▸ **PROBLEM DETAILS**: Each record is to be written out exactly as it appears.

Stored items:
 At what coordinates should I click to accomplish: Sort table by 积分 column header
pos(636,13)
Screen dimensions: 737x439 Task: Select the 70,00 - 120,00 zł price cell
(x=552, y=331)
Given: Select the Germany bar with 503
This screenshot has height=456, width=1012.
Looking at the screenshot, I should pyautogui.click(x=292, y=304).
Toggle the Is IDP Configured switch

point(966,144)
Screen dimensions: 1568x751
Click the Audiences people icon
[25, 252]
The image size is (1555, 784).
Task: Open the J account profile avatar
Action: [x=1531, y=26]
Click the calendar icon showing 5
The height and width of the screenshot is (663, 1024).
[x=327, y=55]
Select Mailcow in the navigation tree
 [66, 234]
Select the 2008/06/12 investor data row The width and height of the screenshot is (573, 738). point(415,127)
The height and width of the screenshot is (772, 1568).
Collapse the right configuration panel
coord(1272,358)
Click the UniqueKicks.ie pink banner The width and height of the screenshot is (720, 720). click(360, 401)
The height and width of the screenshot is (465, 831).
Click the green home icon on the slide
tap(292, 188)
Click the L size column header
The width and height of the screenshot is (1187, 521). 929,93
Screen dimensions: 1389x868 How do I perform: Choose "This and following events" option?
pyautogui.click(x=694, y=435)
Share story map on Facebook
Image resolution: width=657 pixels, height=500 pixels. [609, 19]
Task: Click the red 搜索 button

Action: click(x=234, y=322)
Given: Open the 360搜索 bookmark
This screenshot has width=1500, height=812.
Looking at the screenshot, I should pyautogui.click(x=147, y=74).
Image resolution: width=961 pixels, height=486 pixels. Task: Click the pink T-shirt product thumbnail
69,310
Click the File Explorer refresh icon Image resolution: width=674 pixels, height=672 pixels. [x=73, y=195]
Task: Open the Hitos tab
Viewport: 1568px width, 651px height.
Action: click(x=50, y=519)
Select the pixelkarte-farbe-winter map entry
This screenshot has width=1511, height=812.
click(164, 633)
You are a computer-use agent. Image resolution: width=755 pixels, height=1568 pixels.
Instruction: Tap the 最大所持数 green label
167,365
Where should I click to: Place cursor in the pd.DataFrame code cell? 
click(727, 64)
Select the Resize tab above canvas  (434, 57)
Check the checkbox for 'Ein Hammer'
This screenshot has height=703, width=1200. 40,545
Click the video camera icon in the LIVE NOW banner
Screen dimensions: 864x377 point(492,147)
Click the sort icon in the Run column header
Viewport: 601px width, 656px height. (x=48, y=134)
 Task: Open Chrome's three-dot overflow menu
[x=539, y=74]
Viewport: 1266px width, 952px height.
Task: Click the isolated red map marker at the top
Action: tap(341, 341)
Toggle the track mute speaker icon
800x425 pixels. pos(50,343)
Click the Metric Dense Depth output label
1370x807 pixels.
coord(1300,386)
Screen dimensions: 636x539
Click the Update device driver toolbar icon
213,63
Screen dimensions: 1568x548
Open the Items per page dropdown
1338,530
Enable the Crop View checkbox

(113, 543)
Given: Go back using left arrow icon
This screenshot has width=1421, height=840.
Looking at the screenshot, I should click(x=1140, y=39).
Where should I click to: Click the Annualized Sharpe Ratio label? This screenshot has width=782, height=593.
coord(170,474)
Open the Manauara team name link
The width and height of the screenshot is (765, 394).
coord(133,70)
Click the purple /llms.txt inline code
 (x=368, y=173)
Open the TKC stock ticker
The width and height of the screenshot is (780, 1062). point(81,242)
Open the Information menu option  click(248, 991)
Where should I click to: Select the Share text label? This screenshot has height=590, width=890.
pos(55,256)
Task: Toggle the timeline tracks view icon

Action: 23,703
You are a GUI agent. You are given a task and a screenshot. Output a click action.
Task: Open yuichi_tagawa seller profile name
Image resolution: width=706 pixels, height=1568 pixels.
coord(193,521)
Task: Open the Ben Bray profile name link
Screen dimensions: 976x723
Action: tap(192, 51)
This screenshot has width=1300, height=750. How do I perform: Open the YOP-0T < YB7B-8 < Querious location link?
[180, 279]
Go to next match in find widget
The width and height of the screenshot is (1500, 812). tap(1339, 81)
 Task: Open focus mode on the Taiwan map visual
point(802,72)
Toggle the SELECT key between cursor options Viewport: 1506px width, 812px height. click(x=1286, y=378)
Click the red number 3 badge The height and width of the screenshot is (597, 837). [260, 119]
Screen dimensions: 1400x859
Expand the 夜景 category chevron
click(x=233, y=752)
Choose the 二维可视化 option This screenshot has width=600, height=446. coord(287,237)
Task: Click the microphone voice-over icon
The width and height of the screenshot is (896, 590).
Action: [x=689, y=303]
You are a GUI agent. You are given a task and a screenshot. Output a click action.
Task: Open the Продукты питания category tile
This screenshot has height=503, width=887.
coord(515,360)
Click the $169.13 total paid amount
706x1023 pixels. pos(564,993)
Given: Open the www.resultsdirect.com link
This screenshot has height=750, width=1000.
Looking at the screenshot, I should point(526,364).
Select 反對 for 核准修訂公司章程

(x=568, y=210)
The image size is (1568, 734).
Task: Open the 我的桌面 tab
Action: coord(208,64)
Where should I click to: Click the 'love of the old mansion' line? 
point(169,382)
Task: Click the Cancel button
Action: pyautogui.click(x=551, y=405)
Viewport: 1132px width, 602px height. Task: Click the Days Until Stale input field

▸ **EXERCISE OUTPUT**:
 At what coordinates should I click to accomplish: Sort table by 积分 column header
pos(636,13)
Screen dimensions: 737x439 Task: Select the 70,00 - 120,00 zł price cell
(x=552, y=331)
Given: Select the Germany bar with 503
This screenshot has height=456, width=1012.
Looking at the screenshot, I should pyautogui.click(x=292, y=304).
Toggle the Is IDP Configured switch

point(966,144)
Screen dimensions: 1568x751
Click the Audiences people icon
[25, 252]
The image size is (1555, 784).
Task: Open the J account profile avatar
Action: [x=1531, y=26]
Click the calendar icon showing 5
The height and width of the screenshot is (663, 1024).
[x=327, y=55]
Select Mailcow in the navigation tree
 [66, 234]
Select the 2008/06/12 investor data row The width and height of the screenshot is (573, 738). point(415,127)
The height and width of the screenshot is (772, 1568).
Collapse the right configuration panel
coord(1272,358)
Click the UniqueKicks.ie pink banner The width and height of the screenshot is (720, 720). click(360, 401)
The height and width of the screenshot is (465, 831).
Click the green home icon on the slide
tap(292, 188)
Click the L size column header
The width and height of the screenshot is (1187, 521). 929,93
Screen dimensions: 1389x868 How do I perform: Choose "This and following events" option?
pyautogui.click(x=694, y=435)
Share story map on Facebook
Image resolution: width=657 pixels, height=500 pixels. [609, 19]
Task: Click the red 搜索 button

Action: click(x=234, y=322)
Given: Open the 360搜索 bookmark
This screenshot has width=1500, height=812.
Looking at the screenshot, I should pyautogui.click(x=147, y=74).
Image resolution: width=961 pixels, height=486 pixels. Task: Click the pink T-shirt product thumbnail
69,310
Click the File Explorer refresh icon Image resolution: width=674 pixels, height=672 pixels. [x=73, y=195]
Task: Open the Hitos tab
Viewport: 1568px width, 651px height.
Action: click(x=50, y=519)
Select the pixelkarte-farbe-winter map entry
This screenshot has width=1511, height=812.
click(164, 633)
You are a computer-use agent. Image resolution: width=755 pixels, height=1568 pixels.
Instruction: Tap the 最大所持数 green label
167,365
Where should I click to: Place cursor in the pd.DataFrame code cell? 
click(727, 64)
Select the Resize tab above canvas  (434, 57)
Check the checkbox for 'Ein Hammer'
This screenshot has height=703, width=1200. 40,545
Click the video camera icon in the LIVE NOW banner
Screen dimensions: 864x377 point(492,147)
Click the sort icon in the Run column header
Viewport: 601px width, 656px height. (x=48, y=134)
 Task: Open Chrome's three-dot overflow menu
[x=539, y=74]
Viewport: 1266px width, 952px height.
Task: Click the isolated red map marker at the top
Action: tap(341, 341)
Toggle the track mute speaker icon
800x425 pixels. pos(50,343)
Click the Metric Dense Depth output label
1370x807 pixels.
coord(1300,386)
Screen dimensions: 636x539
Click the Update device driver toolbar icon
213,63
Screen dimensions: 1568x548
Open the Items per page dropdown
1338,530
Enable the Crop View checkbox

(113, 543)
Given: Go back using left arrow icon
This screenshot has width=1421, height=840.
Looking at the screenshot, I should click(x=1140, y=39).
Where should I click to: Click the Annualized Sharpe Ratio label? This screenshot has width=782, height=593.
coord(170,474)
Open the Manauara team name link
The width and height of the screenshot is (765, 394).
coord(133,70)
Click the purple /llms.txt inline code
 (x=368, y=173)
Open the TKC stock ticker
The width and height of the screenshot is (780, 1062). point(81,242)
Open the Information menu option  click(248, 991)
Where should I click to: Select the Share text label? This screenshot has height=590, width=890.
pos(55,256)
Task: Toggle the timeline tracks view icon

Action: 23,703
You are a GUI agent. You are given a task and a screenshot. Output a click action.
Task: Open yuichi_tagawa seller profile name
Image resolution: width=706 pixels, height=1568 pixels.
coord(193,521)
Task: Open the Ben Bray profile name link
Screen dimensions: 976x723
Action: tap(192, 51)
This screenshot has width=1300, height=750. How do I perform: Open the YOP-0T < YB7B-8 < Querious location link?
[180, 279]
Go to next match in find widget
The width and height of the screenshot is (1500, 812). tap(1339, 81)
 Task: Open focus mode on the Taiwan map visual
point(802,72)
Toggle the SELECT key between cursor options Viewport: 1506px width, 812px height. click(x=1286, y=378)
Click the red number 3 badge The height and width of the screenshot is (597, 837). [260, 119]
Screen dimensions: 1400x859
Expand the 夜景 category chevron
click(x=233, y=752)
Choose the 二维可视化 option This screenshot has width=600, height=446. coord(287,237)
Task: Click the microphone voice-over icon
The width and height of the screenshot is (896, 590).
Action: [x=689, y=303]
You are a GUI agent. You are given a task and a screenshot. Output a click action.
Task: Open the Продукты питания category tile
This screenshot has height=503, width=887.
coord(515,360)
Click the $169.13 total paid amount
706x1023 pixels. pos(564,993)
Given: Open the www.resultsdirect.com link
This screenshot has height=750, width=1000.
Looking at the screenshot, I should point(526,364).
Select 反對 for 核准修訂公司章程

(x=568, y=210)
The image size is (1568, 734).
Task: Open the 我的桌面 tab
Action: coord(208,64)
Where should I click to: Click the 'love of the old mansion' line? 
point(169,382)
Task: Click the Cancel button
Action: pyautogui.click(x=551, y=405)
Viewport: 1132px width, 602px height. Task: Click the Days Until Stale input field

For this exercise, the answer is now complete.